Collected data
____

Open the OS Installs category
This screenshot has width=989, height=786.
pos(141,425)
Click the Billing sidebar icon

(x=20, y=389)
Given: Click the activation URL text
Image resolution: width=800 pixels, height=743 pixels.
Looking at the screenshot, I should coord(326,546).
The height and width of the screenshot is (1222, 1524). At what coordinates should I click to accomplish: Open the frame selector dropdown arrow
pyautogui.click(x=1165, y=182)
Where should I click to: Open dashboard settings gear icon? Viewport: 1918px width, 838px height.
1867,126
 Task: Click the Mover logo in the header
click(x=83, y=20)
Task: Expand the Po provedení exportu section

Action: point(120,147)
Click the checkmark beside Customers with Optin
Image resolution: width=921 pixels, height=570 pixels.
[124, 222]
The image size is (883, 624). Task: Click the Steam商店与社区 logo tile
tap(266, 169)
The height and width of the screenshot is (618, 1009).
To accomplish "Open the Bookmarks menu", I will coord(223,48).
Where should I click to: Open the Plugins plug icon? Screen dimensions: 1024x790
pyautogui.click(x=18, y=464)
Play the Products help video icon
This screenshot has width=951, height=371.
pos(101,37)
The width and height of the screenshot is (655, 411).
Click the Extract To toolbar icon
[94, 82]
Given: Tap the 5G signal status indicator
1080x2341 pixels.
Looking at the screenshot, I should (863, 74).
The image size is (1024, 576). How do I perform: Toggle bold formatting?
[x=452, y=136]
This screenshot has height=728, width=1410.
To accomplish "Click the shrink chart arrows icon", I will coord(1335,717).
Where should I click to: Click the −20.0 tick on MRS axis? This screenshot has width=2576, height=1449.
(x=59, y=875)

____

Description of the task:
Every line from the one with "This screenshot has width=951, height=371." to the end of the records above should be returned exactly, and no other lines.

Answer to this exercise:
This screenshot has width=951, height=371.
pos(101,37)
The width and height of the screenshot is (655, 411).
Click the Extract To toolbar icon
[94, 82]
Given: Tap the 5G signal status indicator
1080x2341 pixels.
Looking at the screenshot, I should (863, 74).
The image size is (1024, 576). How do I perform: Toggle bold formatting?
[x=452, y=136]
This screenshot has height=728, width=1410.
To accomplish "Click the shrink chart arrows icon", I will coord(1335,717).
Where should I click to: Click the −20.0 tick on MRS axis? This screenshot has width=2576, height=1449.
(x=59, y=875)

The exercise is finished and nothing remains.